# aperture issues



## Patak (Jul 17, 2015)

is anyone using Aperture photo editing software? i am finding that WB and exposure/contrast are not properly converted when importing RAW files. Also the database is unstable. i had to rebuild it twice so far. Any comment will be appreciated.


----------



## neuroanatomist (Jul 17, 2015)

Some info on your hardware (Mac model, processor, RAM, HDD/SDD size and free space) version info for MacOS and Apeeture might help. 

I don't convert RAWs in Apertute (I use DxO), but they're in my libraries and I haven't had any issues, never had to rebuild a library.

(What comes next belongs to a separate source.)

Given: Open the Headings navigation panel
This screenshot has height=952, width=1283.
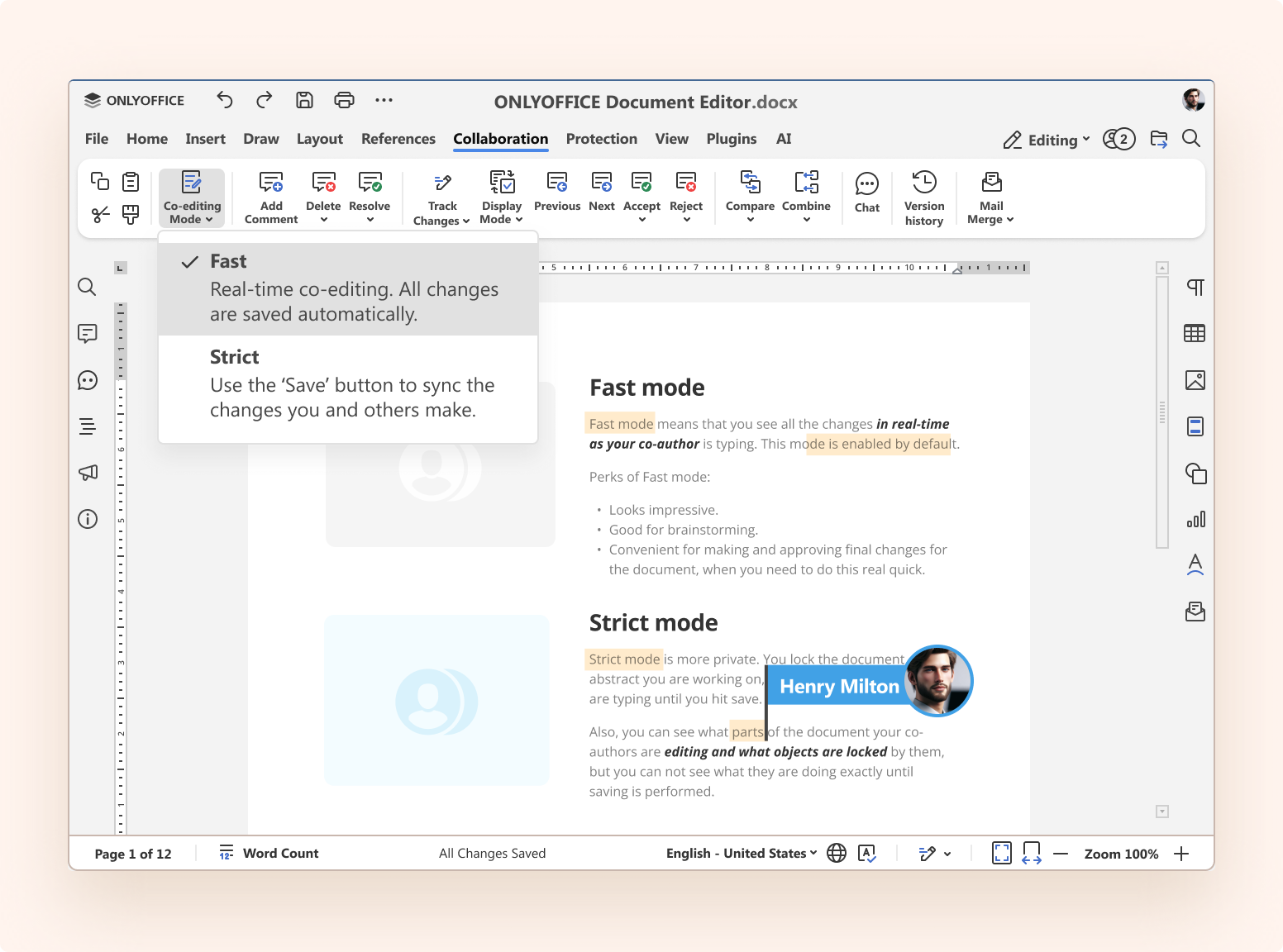Looking at the screenshot, I should pyautogui.click(x=87, y=426).
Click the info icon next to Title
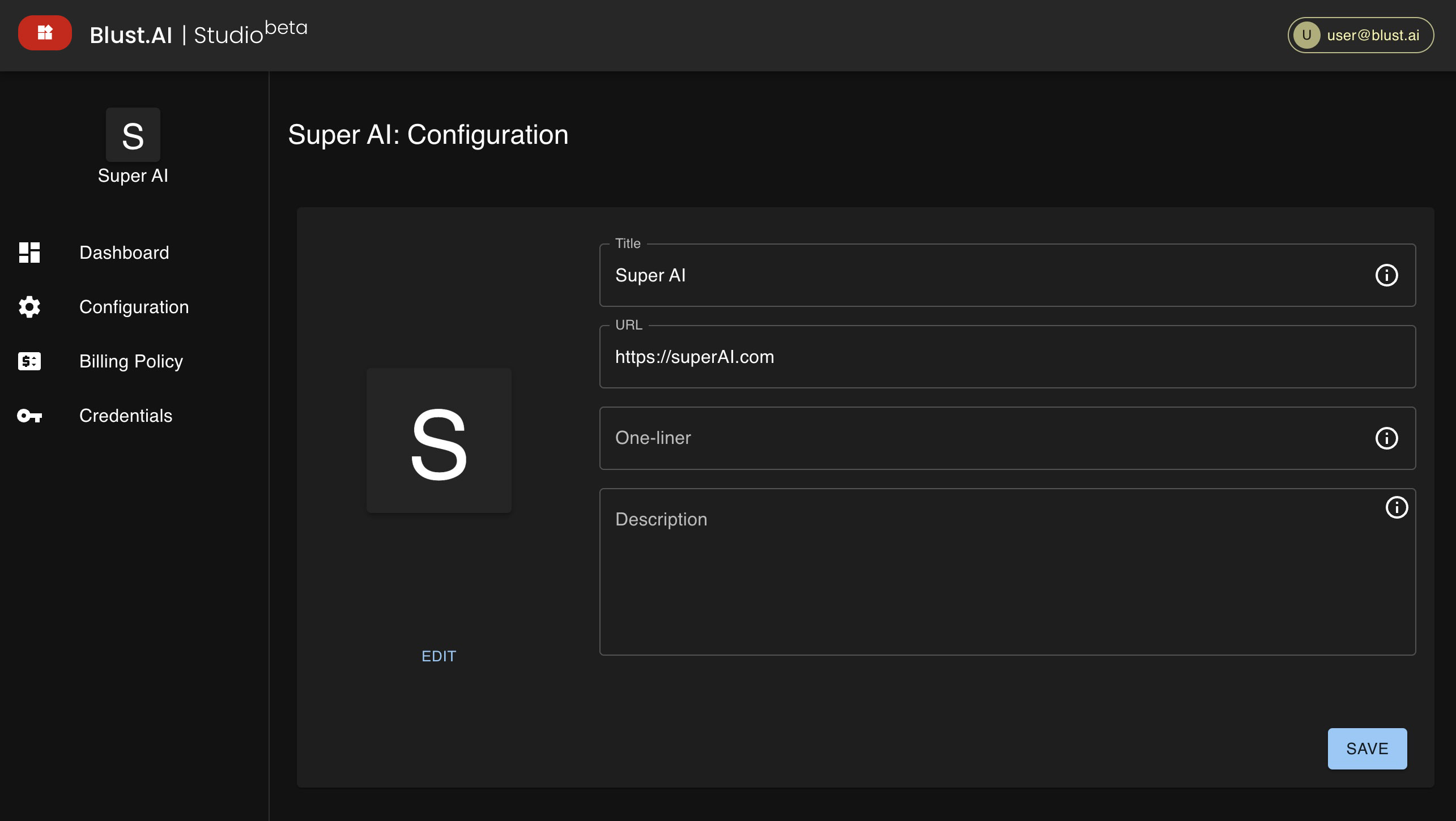The image size is (1456, 821). [1386, 275]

Running a 17" MBP Core i5, 8 GB RAM, 960 GB SSD, current MacOS and Aperture versions.


----------



## Patak (Jul 18, 2015)

thanks for the reply. i got I-Mac 27 late 2013 model, 8 GB 1600 MHz DDR3. No SSD.3.2 GHz Intel Core i5

My Aperture library on its own is about 350GB.


----------



## neuroanatomist (Jul 18, 2015)

Regarding WB/exposure issues on import, have you changed the default import settings?

Regarding the library rebuilds, how much free space on your HDD? My total image storage is similar (~325 GB), but that's in two libraries – a main library with JPGs that's ~100 GB (spans decades including negative/film scans) and a small RAW library that has all my RAW files stored as referenced files (i.e. not in the library container).


----------



## Patak (Jul 18, 2015)

Got about 500 gb free space on hard drive. Did not chnage any import settings except the ones related to projects, folders etc..
Takes a while to open Aperture. When i bring up the impoted file it comes perfect while it shows "loading image" and once the full file is loaded the picture loses exposure, contrast and colour.


----------



## neuroanatomist (Jul 18, 2015)

Patak said:


> When i bring up the impoted file it comes perfect while it shows "loading image" and once the full file is loaded the picture loses exposure, contrast and colour.

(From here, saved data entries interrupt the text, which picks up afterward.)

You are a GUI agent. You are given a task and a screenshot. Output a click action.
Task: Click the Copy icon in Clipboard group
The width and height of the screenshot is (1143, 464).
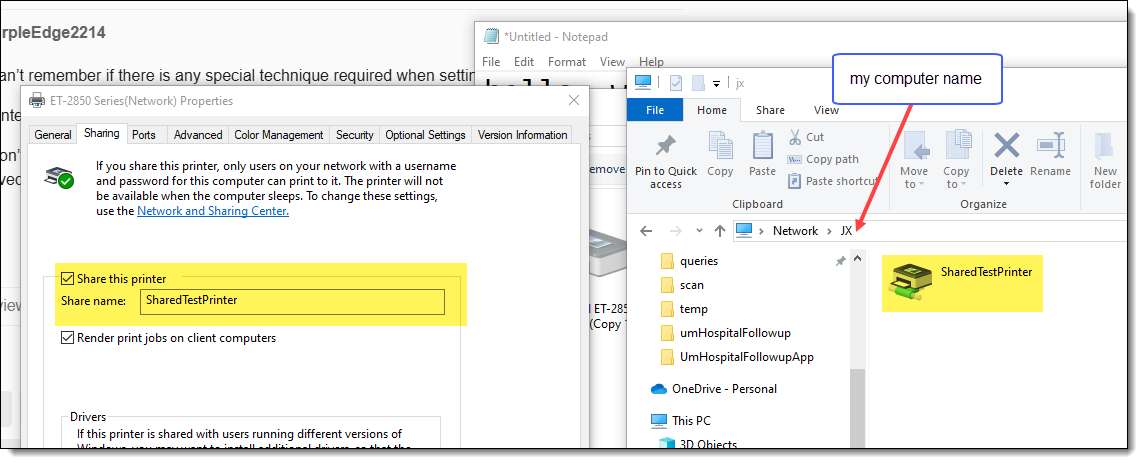click(720, 147)
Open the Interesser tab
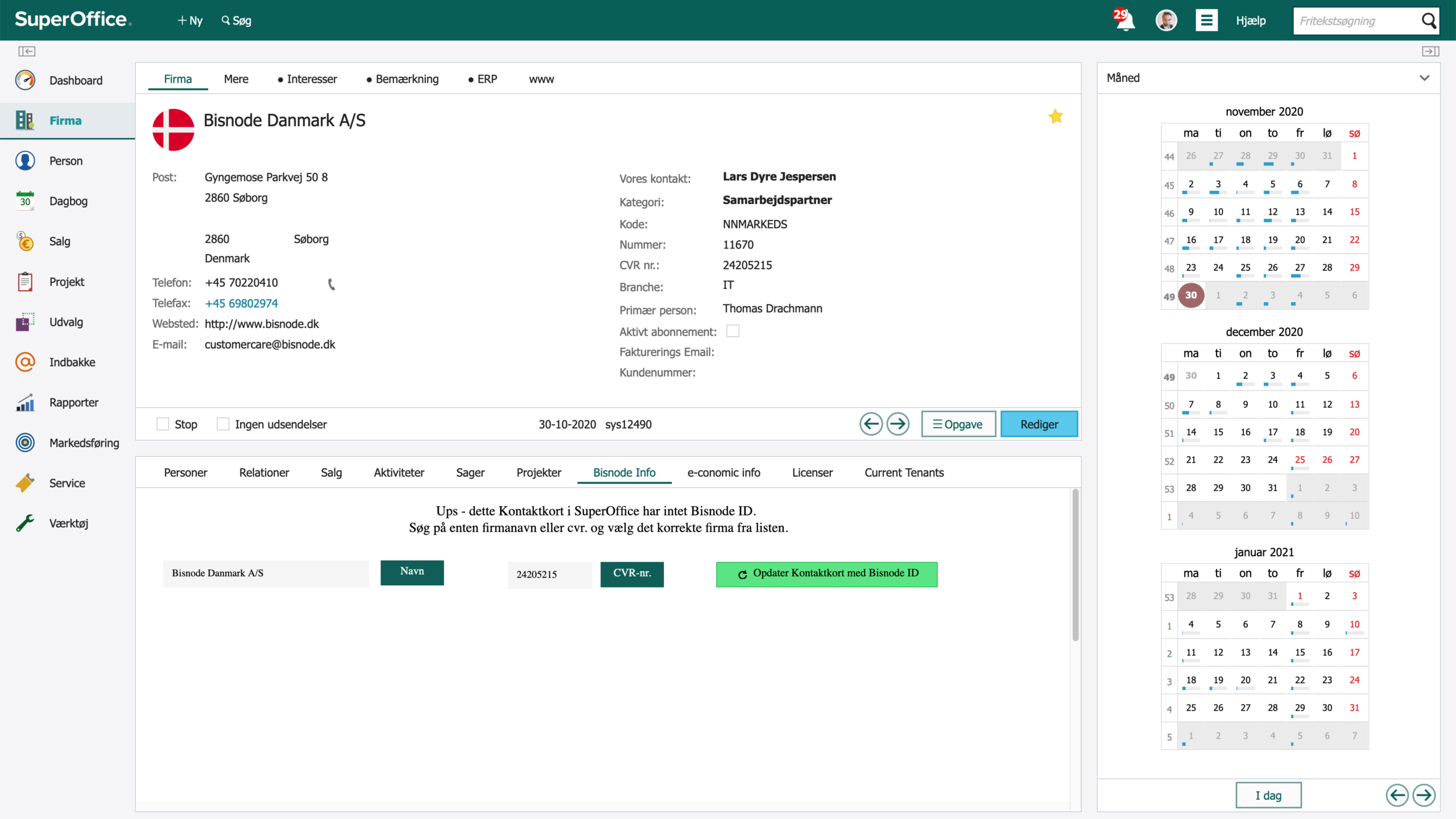The height and width of the screenshot is (819, 1456). (307, 79)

When the camera records a RAW image, it also creates a JPG preview image (based on the in-camera settings like picture style, etc.) and saves it in the RAW file container. That JPG is what you see on the image review on the camera's LCD (and it's also the basis for the histogram and highlight alert 'blinkies')

What's happening in Aperture is while the RAW image is being read into memory and rendered for display, the JPG preview image is displayed briefly, then it's replaced by the RAW image according to the Aperture RAW import presets. So there's no 'problem' - the behavior is normal and expected. It just seems that you prefer the look of the in-camera JPG image as opposed to Aperture's defaults for RAW import. You can certainly tweak those import settings to add contrast, etc., or if that initial image really is perfect for you, consider just shooting JPG instead of RAW.


----------



## Patak (Jul 19, 2015)

Thanks again. It does make sense to me now. I use to shoot jpeg only. Now only raw since i was amaized how much you can improve the image. Still, raw images come pretty flat and each and every one of them needs adjustments. The final result is better than jpeg but it is a lot of work. 

I will change some of the import settings since i almost always increase vibrancy and definition. For wb somehow on 5d iiii All WB works the best.


----------